======== EXTRACT ========

# Chapter 16 - Monte Carlo Simulation

In Chapters 14 and 15, we looked at different ways of using randomness in computations. Many of the examples we presented fall into the *__class of computation
known as Monte Carlo simulation. Monte Carlo simulation is a technique used
to approximate the probability of an event by running the same simulation multiple times and averaging the results.__*

*__Stanislaw Ulam and Nicholas Metropolis coined the term Monte Carlo simulation in 1949 in homage to the games of chance played in the casino in the Principality of Monaco__*. Ulam, who is best known for designing the hydrogen bomb
with Edward Teller, described the invention of the model as follows:

*The first thoughts and attempts I made to practice [the Monte Carlo
Method] were suggested by a question which occurred to me in 1946 as
I was convalescing from an illness and playing solitaires. The question
was what are the chances that a Canfield solitaire laid out with 52 cards
will come out successfully? After spending a lot of time trying to estimate them by pure combinatorial calculations, I wondered whether a
more practical method than “abstract thinking” might not be to lay it
out say one hundred times and simply observe and count the number of
successful plays. This was already possible to envisage with the beginning of the new era of fast computers,109 and I immediately thought of
problems of neutron diffusion and other questions of mathematical
physics, and more generally how to change processes described by certain differential equations into an equivalent form interpretable as a
succession of random operations. Later … [in 1946, I] __described the
idea to John von Neumann, and we began to plan actual calculations__.*

*__The technique was used during the Manhattan Project to predict what would
happen during a nuclear fission reaction__*, but did not really take off until the
1950s, when computers became both more common and more powerful.

======== STUDY MATERIAL ========

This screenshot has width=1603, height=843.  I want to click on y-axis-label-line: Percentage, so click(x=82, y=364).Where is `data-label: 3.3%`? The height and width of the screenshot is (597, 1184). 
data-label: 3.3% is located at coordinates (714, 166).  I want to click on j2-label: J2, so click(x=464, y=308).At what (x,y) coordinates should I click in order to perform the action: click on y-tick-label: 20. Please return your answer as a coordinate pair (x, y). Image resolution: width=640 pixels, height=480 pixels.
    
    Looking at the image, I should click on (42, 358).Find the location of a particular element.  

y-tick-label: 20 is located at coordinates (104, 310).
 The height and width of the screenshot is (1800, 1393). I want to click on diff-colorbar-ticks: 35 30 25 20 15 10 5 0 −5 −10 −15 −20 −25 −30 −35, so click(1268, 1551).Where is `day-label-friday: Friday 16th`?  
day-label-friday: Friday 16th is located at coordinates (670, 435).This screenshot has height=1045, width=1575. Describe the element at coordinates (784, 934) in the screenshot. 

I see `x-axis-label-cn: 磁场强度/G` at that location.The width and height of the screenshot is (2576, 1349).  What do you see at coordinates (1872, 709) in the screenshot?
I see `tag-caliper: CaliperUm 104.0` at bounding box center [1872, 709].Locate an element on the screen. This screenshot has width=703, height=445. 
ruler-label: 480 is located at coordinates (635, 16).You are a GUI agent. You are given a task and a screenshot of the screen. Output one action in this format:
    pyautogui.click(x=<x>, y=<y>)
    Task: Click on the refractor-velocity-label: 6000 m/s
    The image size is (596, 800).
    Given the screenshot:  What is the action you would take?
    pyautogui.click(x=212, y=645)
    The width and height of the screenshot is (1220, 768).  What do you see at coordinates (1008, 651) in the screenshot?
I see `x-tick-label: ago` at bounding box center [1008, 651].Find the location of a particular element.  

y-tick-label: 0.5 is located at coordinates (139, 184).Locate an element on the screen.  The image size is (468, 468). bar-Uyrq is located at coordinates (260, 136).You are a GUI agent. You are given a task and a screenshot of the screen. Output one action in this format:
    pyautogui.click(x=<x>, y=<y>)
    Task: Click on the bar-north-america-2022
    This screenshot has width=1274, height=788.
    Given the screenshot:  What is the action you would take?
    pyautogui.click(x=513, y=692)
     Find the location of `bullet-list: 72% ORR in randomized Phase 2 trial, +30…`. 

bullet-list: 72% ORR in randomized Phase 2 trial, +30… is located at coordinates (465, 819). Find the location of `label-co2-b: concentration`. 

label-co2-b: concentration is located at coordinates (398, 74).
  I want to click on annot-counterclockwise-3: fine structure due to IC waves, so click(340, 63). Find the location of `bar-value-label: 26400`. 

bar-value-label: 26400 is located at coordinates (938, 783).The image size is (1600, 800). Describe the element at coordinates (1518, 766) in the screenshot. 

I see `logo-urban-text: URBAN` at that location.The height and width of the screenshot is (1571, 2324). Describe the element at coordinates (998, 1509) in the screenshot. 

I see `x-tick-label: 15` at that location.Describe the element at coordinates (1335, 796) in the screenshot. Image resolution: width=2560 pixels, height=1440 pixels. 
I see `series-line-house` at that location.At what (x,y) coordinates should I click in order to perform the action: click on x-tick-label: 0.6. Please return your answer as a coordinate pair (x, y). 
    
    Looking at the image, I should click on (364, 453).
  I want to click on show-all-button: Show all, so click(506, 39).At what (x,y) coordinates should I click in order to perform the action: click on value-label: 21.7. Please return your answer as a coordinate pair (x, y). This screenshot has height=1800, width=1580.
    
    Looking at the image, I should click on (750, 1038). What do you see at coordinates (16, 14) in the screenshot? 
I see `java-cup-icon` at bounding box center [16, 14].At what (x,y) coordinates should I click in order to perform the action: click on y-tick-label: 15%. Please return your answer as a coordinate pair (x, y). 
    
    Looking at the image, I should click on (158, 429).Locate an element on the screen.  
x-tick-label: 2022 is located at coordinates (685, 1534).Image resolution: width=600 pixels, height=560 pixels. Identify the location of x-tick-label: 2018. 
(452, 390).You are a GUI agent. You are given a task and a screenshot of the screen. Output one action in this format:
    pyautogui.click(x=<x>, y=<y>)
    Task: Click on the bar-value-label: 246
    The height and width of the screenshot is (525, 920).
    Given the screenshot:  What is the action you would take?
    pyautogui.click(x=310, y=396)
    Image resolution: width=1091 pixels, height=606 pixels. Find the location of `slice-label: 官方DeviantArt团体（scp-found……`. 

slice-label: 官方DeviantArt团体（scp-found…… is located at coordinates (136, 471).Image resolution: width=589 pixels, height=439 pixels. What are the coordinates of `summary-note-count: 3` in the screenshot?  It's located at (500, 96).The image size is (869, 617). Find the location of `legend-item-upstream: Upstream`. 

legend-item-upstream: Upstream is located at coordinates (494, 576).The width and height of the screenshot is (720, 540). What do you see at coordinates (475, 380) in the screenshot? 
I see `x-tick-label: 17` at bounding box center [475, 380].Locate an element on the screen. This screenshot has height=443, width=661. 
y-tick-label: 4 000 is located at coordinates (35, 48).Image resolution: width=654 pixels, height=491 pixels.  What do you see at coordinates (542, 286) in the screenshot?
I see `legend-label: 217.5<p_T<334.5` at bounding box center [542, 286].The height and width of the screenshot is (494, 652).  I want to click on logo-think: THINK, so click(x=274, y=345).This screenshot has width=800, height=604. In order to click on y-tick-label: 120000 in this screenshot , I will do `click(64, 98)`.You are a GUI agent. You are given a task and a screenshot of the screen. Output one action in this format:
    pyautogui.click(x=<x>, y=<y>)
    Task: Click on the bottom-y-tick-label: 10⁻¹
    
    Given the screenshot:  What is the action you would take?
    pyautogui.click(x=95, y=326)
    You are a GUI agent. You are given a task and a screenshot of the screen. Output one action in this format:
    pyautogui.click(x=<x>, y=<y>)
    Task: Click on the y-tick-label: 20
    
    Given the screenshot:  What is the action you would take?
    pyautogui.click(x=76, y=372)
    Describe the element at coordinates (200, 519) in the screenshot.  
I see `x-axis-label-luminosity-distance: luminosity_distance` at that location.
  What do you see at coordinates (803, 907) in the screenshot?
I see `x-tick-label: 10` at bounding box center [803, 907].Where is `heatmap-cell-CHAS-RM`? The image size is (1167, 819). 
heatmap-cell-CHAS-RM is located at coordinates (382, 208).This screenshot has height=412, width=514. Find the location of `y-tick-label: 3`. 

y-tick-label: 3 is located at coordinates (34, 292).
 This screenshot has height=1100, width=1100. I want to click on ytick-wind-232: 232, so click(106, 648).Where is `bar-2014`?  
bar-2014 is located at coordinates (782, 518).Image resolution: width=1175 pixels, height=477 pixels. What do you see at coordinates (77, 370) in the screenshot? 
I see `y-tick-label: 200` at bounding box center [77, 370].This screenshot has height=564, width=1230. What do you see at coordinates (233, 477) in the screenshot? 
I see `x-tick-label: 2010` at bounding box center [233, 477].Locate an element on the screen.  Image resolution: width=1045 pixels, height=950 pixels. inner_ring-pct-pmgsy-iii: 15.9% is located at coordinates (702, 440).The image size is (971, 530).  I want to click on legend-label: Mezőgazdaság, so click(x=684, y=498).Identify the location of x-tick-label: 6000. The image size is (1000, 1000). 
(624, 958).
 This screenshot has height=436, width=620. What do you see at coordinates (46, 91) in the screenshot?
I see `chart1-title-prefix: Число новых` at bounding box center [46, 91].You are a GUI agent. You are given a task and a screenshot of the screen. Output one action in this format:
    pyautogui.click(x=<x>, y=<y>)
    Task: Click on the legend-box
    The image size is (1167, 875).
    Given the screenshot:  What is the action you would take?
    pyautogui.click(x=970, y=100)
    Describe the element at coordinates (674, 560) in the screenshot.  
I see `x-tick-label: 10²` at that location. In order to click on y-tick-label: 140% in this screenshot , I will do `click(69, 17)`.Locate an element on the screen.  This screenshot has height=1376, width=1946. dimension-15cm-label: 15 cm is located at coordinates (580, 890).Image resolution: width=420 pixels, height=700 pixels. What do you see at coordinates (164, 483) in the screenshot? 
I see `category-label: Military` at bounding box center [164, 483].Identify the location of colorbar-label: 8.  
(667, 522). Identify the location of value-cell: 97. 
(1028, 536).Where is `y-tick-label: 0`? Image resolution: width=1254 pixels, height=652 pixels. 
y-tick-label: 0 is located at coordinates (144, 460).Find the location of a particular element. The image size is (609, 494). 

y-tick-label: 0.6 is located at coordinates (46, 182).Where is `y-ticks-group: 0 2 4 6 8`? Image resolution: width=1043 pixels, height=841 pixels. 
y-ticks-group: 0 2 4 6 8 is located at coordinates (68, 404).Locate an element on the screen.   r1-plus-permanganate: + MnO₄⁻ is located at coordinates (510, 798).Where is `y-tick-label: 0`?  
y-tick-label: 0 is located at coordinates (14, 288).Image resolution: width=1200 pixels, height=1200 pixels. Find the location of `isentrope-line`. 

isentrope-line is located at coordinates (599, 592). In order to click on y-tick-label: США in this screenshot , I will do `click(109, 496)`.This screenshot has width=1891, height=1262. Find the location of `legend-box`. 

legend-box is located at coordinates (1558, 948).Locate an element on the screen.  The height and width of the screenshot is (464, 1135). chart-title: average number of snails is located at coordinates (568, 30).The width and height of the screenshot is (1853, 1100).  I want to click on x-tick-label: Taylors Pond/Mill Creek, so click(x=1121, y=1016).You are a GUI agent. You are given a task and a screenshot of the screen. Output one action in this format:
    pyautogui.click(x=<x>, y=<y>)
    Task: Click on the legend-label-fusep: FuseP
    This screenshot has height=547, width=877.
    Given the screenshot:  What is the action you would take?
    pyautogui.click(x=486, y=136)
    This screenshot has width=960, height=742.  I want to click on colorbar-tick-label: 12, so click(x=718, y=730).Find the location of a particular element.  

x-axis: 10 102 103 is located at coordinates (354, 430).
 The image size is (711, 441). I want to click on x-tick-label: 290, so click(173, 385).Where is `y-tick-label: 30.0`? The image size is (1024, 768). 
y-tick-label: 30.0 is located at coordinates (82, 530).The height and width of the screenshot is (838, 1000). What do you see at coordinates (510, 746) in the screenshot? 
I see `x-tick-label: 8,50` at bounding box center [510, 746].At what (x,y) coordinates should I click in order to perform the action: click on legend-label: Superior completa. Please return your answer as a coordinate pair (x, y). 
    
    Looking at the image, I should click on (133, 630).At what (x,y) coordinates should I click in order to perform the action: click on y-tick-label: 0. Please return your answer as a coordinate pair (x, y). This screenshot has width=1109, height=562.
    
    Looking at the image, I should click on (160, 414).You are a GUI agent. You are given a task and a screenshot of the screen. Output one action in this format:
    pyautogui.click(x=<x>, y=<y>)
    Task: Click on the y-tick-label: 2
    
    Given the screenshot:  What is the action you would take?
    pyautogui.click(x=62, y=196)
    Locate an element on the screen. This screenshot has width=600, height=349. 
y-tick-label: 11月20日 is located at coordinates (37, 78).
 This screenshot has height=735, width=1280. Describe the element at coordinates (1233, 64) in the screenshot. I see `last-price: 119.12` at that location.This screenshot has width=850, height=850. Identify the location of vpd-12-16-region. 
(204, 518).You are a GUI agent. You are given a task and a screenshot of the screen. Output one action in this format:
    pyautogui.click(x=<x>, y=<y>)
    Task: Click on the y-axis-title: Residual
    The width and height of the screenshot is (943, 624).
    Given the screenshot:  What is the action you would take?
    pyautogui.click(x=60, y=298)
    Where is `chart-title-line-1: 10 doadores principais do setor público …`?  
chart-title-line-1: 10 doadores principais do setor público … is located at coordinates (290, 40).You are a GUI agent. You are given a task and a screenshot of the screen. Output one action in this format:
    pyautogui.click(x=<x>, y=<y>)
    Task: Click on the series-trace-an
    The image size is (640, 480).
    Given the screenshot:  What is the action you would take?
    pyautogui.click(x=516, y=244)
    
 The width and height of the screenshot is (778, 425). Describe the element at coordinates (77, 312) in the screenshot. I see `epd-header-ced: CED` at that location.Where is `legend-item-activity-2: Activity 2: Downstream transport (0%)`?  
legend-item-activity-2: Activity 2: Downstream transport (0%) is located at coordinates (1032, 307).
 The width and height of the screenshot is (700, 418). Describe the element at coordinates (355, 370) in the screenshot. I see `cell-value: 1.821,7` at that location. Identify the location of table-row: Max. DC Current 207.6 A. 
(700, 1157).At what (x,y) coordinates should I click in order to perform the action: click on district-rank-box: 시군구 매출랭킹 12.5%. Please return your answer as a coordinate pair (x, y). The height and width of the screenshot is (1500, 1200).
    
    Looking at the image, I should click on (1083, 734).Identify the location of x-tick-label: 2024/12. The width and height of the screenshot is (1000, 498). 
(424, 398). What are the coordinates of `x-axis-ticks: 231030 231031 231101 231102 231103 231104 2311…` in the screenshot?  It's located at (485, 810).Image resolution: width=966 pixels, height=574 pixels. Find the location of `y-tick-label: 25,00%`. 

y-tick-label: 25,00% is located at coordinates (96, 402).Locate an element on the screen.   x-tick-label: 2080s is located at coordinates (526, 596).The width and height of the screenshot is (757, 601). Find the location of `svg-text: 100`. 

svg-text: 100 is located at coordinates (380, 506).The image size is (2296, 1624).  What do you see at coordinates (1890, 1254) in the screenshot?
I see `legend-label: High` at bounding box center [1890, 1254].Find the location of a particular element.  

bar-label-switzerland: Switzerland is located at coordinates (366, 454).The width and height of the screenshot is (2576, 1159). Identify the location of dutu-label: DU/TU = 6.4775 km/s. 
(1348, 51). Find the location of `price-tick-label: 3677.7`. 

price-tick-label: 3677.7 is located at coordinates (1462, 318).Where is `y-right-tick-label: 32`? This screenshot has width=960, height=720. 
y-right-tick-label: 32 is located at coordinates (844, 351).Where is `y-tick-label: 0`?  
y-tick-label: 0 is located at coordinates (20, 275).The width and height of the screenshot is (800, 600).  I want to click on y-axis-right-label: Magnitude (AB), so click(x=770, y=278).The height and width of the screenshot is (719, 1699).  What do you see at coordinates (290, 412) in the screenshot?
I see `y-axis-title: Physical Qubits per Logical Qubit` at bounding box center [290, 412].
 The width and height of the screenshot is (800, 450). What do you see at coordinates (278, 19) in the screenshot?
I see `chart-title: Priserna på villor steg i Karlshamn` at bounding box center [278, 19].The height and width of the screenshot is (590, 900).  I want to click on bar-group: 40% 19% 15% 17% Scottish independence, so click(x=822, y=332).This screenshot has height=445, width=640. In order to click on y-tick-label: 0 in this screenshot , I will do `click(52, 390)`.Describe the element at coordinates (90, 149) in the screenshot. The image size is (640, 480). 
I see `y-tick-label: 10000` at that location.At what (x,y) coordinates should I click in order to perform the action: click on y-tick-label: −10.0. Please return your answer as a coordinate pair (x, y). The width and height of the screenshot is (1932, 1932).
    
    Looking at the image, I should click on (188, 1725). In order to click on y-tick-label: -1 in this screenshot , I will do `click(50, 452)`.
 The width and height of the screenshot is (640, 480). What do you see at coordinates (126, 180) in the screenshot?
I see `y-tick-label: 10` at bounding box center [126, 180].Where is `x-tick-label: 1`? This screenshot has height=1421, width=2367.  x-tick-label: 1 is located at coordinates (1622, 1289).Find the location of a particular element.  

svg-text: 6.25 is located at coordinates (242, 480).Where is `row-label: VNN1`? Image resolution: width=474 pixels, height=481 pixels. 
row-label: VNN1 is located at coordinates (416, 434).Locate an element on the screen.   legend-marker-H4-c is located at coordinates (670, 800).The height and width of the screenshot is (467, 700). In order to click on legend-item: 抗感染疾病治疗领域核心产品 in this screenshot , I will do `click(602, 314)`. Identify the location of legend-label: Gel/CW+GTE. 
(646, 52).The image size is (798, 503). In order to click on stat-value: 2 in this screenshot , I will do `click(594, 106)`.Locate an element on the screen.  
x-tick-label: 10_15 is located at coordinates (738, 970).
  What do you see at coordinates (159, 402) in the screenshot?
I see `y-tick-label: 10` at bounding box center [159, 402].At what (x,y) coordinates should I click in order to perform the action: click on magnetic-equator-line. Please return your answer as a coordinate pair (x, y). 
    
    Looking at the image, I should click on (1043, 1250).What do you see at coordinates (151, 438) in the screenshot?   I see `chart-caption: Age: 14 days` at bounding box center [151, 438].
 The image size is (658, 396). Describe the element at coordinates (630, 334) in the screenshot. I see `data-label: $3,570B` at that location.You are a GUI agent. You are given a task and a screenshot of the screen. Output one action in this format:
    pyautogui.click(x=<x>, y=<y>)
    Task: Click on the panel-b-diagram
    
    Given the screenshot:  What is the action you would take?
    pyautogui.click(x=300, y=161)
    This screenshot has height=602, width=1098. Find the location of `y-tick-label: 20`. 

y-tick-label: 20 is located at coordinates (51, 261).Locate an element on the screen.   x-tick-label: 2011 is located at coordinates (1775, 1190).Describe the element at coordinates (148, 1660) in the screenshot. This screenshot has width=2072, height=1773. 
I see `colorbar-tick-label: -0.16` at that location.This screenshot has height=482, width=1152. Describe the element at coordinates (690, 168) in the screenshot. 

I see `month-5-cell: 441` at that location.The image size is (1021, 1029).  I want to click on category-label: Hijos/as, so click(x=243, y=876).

========

ABOUT THIS EXERCISE:
Retype the Monte Carlo simulation excerpt above in full, word for word.

REPLY:
# Chapter 16 - Monte Carlo Simulation

In Chapters 14 and 15, we looked at different ways of using randomness in computations. Many of the examples we presented fall into the *__class of computation
known as Monte Carlo simulation. Monte Carlo simulation is a technique used
to approximate the probability of an event by running the same simulation multiple times and averaging the results.__*

*__Stanislaw Ulam and Nicholas Metropolis coined the term Monte Carlo simulation in 1949 in homage to the games of chance played in the casino in the Principality of Monaco__*. Ulam, who is best known for designing the hydrogen bomb
with Edward Teller, described the invention of the model as follows:

*The first thoughts and attempts I made to practice [the Monte Carlo
Method] were suggested by a question which occurred to me in 1946 as
I was convalescing from an illness and playing solitaires. The question
was what are the chances that a Canfield solitaire laid out with 52 cards
will come out successfully? After spending a lot of time trying to estimate them by pure combinatorial calculations, I wondered whether a
more practical method than “abstract thinking” might not be to lay it
out say one hundred times and simply observe and count the number of
successful plays. This was already possible to envisage with the beginning of the new era of fast computers,109 and I immediately thought of
problems of neutron diffusion and other questions of mathematical
physics, and more generally how to change processes described by certain differential equations into an equivalent form interpretable as a
succession of random operations. Later … [in 1946, I] __described the
idea to John von Neumann, and we began to plan actual calculations__.*

*__The technique was used during the Manhattan Project to predict what would
happen during a nuclear fission reaction__*, but did not really take off until the
1950s, when computers became both more common and more powerful.